# Non-parametric regression

## Kernel regression

### Kernel regression

#### Introduction

For parametric regression we have:

$$y=f(X)$$

Where the form of $$f(X)$$ is fixed, such as for linear regression.

For non-parametric regression we have:

$$y=m(X)$$

Where $$m(X)$$ is not fixed.

We can estimate $$m(X)$$ using kernel regression.

$$m(X)=\dfrac{\sum_{i=1}^nK_h(x-x_i)y_i}{\sum_{i=1}^nK_h(x-x_i)}$$

We know this because we have:

$$E(y|X)=\int yf(y|x)dy=\int y\dfrac{f(x,y)}{f(x)}dy$$

We then use kernel density estimation for both.

## Splines

### Multivariate Adaptive Regression Splines (MARS)

A linear model looks like:

$$\hat y =c+\sum_i x_i\theta_i$$

MARS instead produces a linear model for subsets of X.
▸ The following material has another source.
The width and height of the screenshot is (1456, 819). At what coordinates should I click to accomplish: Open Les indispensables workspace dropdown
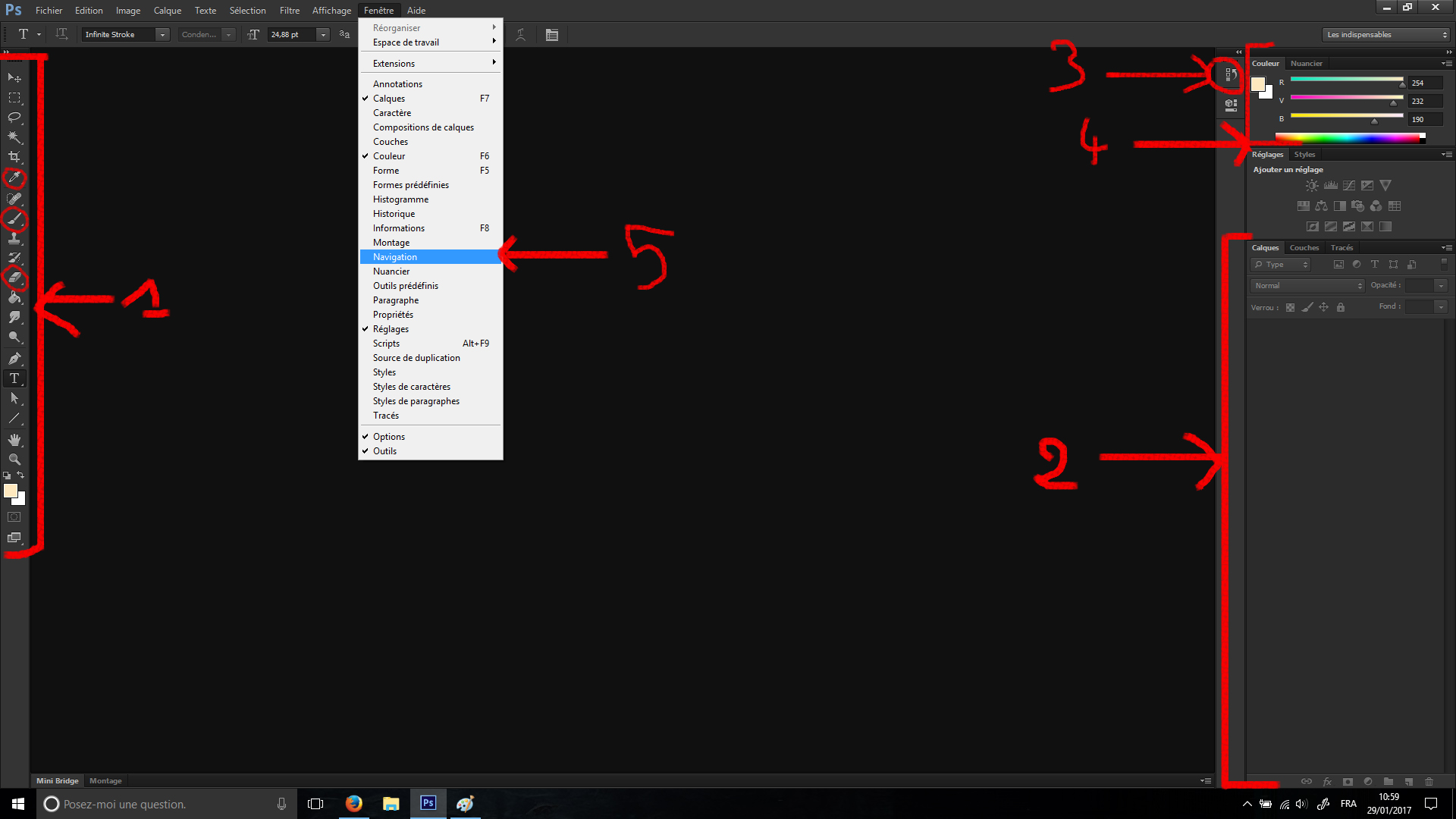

$$\hat y =c+\sum_i B_j(x_i,a_j)\theta_i$$

Where:

• $$B_j=max(0, x_i-a_j)$$; or

• $$B_j=-max(0, a_j-x_i)$$

This is trained using a forward pass and a backward pass.

## Other

### Kernel regression

#### Quantile regression

In other supervised?

Normally we return a central estimate, commonly the mean.

Quantile regression returns an estimate of the $$i$$th quartile instead.

Goal is to find xth quartile of variance.

### Principal component regression

Do PCA on X.

Do OLS with this.

Transform parameters by reversing PCA procedure on parameters.

### Partial least squares regression

This expands on principal component regression.

Both X and Y are mapped to new spaces.